▶ Written instruction
Decide whether each statement agrees with the article on S_IFMT, answering yes or no and quoting the words of the article that settle it: (a) POSIX defines seven file types; (b) 1st Edition UNIX kept a file type field in the top 4 bits of the mode; (c) Solaris makes ACL shadows visible in userspace.

▶ Article
[start]

A history of S_IFMT
In Unix, S_IFMT
is a mask identifying the bits of an inode's mode that indicate the file's type, i.e. whether it is a directory, a symbolic link, a socket, and so on. It is conventionally 0170000
, which corresponds to the top 4 bits of a 16-bit mode.
I saw someone asking the other day why 4 bits are used when POSIX only defines 7 types, and so could be stored just as well in 3 bits. The straightforward answer is that it allows room for expansion, and indeed many Unixes define several more. Solaris, for example, has an additional 3 types: doors, event ports, and ACL shadows (though the latter is not exposed in userspace).
But that's not the whole story. The question I'm going to answer in this post is not why 4 bits are used, but why they're used the way they are. If you have a look at the standard file types, their values seem pretty arbitrary, when you might expect a simple count upwards.
Symbol | Octal | Bits | Type |
---|---|---|---|
S_IFMT | 170000 | 1111 | |
S_IFIFO | 010000 | 0001 | Named pipe |
S_IFCHR | 020000 | 0010 | Character special |
S_IFDIR | 040000 | 0100 | Directory |
S_IFBLK | 060000 | 0110 | Block special |
S_IFREG | 100000 | 1000 | Regular file |
S_IFLNK | 120000 | 1010 | Symbolic link |
S_IFSOCK | 140000 | 1100 | Socket |
I saw some patterns in there, but I couldn't work it out, so I had a look at some historical manuals and header files.
1st Edition UNIX
1st Edition UNIX (1971) had no type field as such. The top 4 bits of the mode had the following layout. A dot (.
) means that the bit's value doesn't matter.
Octal | Bit | Meaning |
---|---|---|
100000 | 1... | Inode is allocated |
040000 | .1.. | Directory |
020000 | ..1. | Has been modified |
010000 | ...1 | Large file storage |
We can see the origin of S_IFDIR
here, but the other bits had completely different meanings. In fact, 1st Edition had a very different layout for the mode in general. For one thing, groups had yet to be introduced. The bottom 6 bits were used, from higher to lower, to mean: setuid, executable, owner-read, owner-write, other-read, and other-write. And so 1st Edition ls might write --xrwr-
to mean something like -rwxr-xr-x
today.

[end]

▶ Provided data
[start]

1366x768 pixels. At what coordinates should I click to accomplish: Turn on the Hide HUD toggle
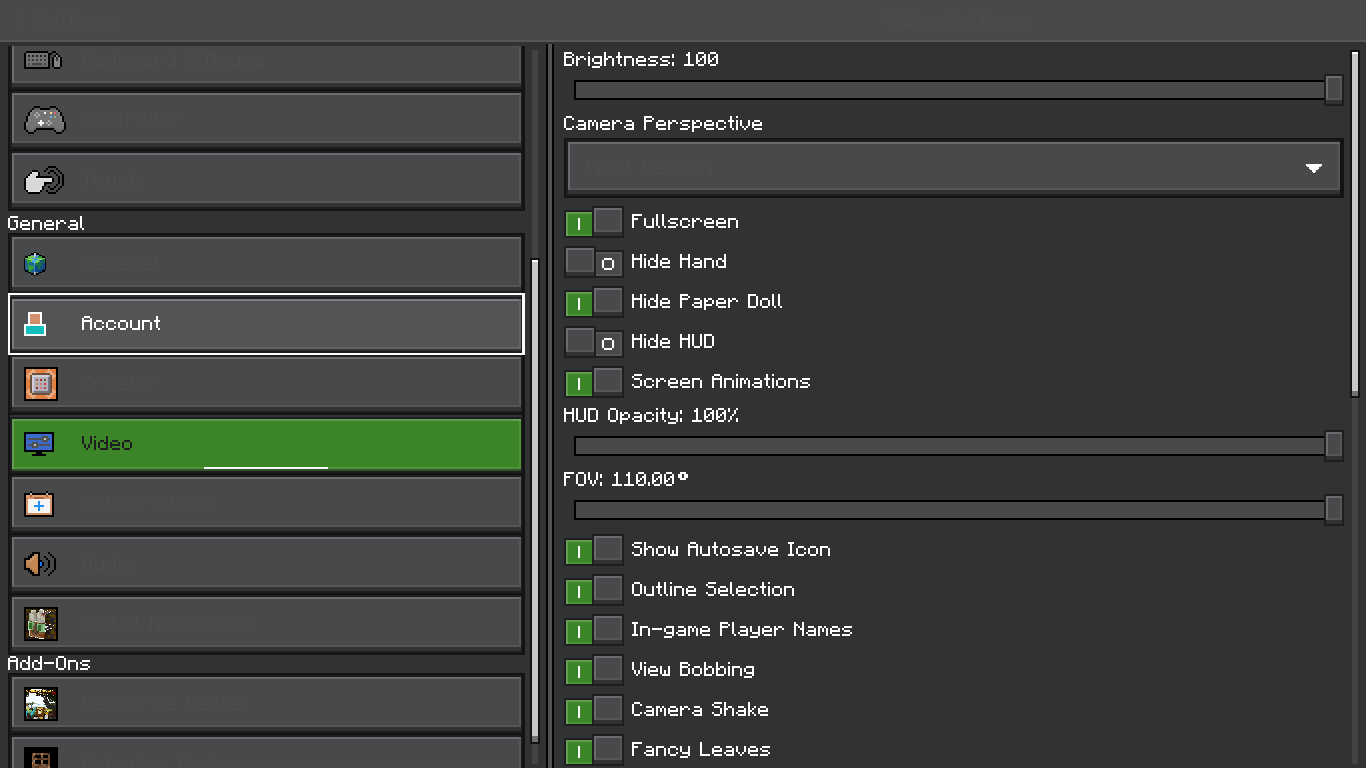594,342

[end]

▶ Reply
(a) Yes: "POSIX only defines 7 types"
(b) No: "1st Edition UNIX (1971) had no type field as such"
(c) No: "though the latter is not exposed in userspace"